House debates
Thursday, 19 March 2009
Fair Work Bill 2008
Consideration of Senate Message
1:49 pm
Malcolm Turnbull (Wentworth, Liberal Party, Leader of the Opposition) Share this | Hansard source
This is all about jobs. Right across Australia today there are thousands of small businesses struggling with a slowing economy and rising unemployment. They are concerned about how they will be able to maintain people on their payroll. They are focused on jobs. Thousands of those small businesses are in the state of Queensland, and they are weighing up the rising risk of a Rudd recession. They are looking at all of the policies of this government, each and every one of them, and measuring their effect against the results. We know what the results have been: they have been slowing economic growth and growth going into reverse, with the likelihood that the March quarter will be negative too and we will in every sense be in a recession with rising unemployment. That is what Australia’s small businesses are about, and nowhere more so than in Queensland, because nowhere more so than in Queensland do we have small businesses built around the hospitality industry.
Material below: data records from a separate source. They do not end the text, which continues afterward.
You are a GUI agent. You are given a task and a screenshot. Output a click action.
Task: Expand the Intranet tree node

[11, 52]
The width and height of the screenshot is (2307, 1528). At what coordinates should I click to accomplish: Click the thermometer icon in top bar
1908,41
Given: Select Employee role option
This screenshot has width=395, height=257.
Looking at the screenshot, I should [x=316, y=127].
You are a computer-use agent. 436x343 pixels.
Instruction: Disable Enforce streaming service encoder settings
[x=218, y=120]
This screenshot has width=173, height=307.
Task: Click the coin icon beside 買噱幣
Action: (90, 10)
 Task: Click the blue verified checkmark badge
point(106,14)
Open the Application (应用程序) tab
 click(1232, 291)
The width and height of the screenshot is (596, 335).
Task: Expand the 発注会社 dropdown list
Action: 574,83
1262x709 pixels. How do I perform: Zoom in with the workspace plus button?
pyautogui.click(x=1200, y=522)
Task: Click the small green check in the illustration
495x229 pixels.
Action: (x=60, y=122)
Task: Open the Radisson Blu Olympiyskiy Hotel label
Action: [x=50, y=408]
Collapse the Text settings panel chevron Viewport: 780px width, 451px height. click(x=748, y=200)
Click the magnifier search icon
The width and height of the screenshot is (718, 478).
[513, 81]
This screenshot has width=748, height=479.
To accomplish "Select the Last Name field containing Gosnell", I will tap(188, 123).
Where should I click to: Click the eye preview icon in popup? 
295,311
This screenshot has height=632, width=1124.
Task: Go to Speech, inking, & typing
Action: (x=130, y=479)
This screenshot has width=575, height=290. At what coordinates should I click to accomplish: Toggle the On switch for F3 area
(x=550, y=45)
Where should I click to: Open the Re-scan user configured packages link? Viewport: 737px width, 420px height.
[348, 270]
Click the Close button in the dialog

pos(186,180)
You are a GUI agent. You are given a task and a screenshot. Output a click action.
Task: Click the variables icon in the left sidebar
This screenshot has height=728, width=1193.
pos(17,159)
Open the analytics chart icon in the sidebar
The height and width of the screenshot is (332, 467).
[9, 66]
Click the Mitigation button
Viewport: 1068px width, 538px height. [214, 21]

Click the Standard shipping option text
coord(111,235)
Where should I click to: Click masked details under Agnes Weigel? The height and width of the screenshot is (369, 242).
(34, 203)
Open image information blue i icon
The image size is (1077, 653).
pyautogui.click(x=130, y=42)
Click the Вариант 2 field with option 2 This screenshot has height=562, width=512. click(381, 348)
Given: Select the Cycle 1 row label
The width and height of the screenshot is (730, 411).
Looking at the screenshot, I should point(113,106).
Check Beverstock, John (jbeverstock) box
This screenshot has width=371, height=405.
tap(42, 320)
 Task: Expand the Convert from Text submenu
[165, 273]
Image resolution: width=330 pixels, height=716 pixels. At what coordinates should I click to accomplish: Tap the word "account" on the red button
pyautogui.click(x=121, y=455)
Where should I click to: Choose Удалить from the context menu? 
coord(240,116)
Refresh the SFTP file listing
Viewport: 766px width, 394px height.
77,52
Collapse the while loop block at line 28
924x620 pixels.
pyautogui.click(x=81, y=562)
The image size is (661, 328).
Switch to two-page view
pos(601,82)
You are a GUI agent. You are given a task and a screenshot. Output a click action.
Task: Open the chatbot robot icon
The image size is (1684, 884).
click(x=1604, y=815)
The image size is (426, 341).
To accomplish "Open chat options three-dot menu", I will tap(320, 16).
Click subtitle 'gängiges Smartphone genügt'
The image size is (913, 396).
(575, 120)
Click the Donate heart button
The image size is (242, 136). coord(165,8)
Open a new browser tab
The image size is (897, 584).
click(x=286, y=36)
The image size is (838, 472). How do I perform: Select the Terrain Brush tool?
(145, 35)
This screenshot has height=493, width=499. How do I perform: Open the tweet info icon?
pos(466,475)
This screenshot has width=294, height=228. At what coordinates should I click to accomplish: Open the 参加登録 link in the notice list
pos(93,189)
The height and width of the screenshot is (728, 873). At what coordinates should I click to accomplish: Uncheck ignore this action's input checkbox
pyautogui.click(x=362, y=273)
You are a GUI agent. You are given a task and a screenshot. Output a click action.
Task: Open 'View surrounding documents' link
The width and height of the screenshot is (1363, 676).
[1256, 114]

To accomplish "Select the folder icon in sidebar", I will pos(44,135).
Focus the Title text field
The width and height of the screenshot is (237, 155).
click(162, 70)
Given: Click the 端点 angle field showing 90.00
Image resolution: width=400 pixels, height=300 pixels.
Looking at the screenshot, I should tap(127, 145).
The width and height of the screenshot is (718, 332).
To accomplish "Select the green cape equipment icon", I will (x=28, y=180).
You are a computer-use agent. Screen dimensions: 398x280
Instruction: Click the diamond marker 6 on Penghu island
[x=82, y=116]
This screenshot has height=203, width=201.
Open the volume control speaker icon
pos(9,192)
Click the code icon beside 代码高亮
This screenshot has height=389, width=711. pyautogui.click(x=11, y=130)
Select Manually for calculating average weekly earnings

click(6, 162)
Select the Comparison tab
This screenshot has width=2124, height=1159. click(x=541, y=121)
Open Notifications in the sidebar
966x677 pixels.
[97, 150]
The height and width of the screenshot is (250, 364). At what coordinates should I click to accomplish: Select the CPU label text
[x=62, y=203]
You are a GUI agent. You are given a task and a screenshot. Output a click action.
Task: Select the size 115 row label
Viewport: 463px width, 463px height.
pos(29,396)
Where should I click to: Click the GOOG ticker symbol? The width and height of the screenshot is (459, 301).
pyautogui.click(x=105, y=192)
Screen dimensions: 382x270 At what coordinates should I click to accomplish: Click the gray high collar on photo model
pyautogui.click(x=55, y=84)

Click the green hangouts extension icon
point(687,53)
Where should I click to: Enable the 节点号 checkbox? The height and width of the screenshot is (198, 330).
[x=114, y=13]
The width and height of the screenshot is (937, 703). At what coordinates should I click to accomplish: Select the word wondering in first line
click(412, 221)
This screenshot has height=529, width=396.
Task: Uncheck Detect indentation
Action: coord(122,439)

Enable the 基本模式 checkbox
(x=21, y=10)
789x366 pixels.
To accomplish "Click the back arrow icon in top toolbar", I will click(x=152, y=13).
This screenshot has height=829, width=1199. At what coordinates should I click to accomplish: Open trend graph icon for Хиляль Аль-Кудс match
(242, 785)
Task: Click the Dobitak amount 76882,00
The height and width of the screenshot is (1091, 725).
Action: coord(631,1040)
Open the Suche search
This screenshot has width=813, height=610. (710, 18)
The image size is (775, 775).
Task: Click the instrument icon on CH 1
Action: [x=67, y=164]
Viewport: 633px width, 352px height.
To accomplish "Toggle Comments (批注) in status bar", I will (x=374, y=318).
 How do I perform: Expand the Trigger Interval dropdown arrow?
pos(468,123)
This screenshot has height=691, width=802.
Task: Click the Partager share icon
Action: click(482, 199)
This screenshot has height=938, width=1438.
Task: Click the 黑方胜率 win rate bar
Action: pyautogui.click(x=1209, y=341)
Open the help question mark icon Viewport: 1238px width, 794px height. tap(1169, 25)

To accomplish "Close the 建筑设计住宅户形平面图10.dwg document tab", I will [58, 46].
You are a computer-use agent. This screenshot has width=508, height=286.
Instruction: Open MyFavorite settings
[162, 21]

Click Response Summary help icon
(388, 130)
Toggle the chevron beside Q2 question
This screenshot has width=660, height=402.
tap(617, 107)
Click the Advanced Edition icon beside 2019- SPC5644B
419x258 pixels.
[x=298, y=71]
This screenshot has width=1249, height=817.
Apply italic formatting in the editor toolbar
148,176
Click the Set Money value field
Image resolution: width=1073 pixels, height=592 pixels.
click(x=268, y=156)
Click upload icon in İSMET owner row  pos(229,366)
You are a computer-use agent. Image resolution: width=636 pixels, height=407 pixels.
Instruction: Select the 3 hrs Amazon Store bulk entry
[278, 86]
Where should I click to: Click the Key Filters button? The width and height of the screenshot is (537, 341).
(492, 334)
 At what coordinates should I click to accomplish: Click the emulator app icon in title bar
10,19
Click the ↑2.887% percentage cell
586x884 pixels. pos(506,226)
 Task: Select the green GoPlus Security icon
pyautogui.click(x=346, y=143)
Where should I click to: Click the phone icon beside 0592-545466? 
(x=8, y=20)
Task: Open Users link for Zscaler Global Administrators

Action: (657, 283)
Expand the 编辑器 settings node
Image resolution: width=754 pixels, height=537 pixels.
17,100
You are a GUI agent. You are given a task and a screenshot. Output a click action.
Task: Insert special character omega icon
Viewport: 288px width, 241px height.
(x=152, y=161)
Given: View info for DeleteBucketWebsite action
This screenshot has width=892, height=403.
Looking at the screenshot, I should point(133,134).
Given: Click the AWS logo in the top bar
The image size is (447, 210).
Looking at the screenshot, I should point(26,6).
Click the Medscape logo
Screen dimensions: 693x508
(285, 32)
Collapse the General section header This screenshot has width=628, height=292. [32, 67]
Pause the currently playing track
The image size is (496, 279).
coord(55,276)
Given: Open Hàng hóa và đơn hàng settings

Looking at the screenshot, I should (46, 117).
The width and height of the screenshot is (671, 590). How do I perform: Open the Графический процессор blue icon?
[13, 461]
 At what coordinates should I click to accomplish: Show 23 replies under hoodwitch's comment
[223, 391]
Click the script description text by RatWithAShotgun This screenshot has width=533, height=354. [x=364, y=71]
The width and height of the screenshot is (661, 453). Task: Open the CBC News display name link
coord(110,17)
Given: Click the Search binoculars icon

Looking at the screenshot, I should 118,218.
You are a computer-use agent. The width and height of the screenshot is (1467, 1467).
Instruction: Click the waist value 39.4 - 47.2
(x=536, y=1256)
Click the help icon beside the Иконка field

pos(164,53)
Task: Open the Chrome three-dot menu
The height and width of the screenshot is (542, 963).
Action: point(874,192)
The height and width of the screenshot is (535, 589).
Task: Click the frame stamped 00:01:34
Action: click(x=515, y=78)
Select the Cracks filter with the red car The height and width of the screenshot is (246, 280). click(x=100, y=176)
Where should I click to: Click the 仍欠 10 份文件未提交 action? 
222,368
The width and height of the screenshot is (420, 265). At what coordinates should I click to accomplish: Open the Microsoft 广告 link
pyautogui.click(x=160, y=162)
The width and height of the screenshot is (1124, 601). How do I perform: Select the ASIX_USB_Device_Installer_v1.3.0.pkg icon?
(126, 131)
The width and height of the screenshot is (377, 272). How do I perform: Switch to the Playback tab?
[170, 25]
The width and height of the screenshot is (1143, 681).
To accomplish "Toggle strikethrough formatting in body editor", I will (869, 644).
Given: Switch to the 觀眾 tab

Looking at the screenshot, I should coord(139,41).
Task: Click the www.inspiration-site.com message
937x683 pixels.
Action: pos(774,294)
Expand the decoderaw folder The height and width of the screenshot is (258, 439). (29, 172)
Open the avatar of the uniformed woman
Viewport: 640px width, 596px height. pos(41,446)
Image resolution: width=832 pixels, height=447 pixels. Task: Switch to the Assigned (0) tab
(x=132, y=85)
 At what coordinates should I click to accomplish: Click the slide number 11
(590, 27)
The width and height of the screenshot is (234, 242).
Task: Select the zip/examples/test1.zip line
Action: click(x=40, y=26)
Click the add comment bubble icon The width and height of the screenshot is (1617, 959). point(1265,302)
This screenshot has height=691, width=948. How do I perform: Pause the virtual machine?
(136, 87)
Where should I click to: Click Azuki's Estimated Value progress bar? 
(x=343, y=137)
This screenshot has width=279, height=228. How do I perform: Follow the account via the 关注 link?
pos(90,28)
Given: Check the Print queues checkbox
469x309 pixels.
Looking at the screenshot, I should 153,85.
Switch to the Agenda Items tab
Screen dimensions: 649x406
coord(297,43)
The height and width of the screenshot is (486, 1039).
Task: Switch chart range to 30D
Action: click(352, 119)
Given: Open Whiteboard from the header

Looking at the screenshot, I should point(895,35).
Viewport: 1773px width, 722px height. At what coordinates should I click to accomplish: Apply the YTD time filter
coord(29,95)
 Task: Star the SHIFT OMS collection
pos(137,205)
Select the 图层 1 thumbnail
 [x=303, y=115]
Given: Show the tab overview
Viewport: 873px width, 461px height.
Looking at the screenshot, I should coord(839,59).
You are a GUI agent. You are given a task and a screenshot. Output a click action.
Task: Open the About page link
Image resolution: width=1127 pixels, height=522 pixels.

Let’s look to see what industry is actually saying. What are the retailers saying? The Australian Retailers Association welcomed the vote last night because they recognise the change that was made to the definition of ‘small business’ for this purpose to 20 full-time equivalents was good for jobs. They made the point that:
Without this redefinition of small business, unfair dismissal laws in the Government’s Fair Work Bill will destroy small business confidence to employ staff and we cannot afford this in the current economic climate.
We can look at the Australian Chamber of Commerce and Industry. ACCI has been quoted extensively by the government lately, so I am sure that they will be very interested to listen to what ACCI has had to say about jobs, which is the real issue. They have said about the change that we supported in the Senate early this morning:
The change is necessary because the employment mix in small business has changed over the years, and past unfair dismissal laws dented the confidence of small businesses to employ permanent staff. Especially now, business confidence is crucial to jobs, and small business is the jobs engine of the economy.
So these two representative organisations, both representing small businesses, both representing businesses that are particularly vulnerable to these laws, are calling for the government to be reasonable and to do what we did all the time in government and accept Senate amendments. We recognised that this is a parliament of two houses, and we recognised changes imposed on many occasions by the Senate.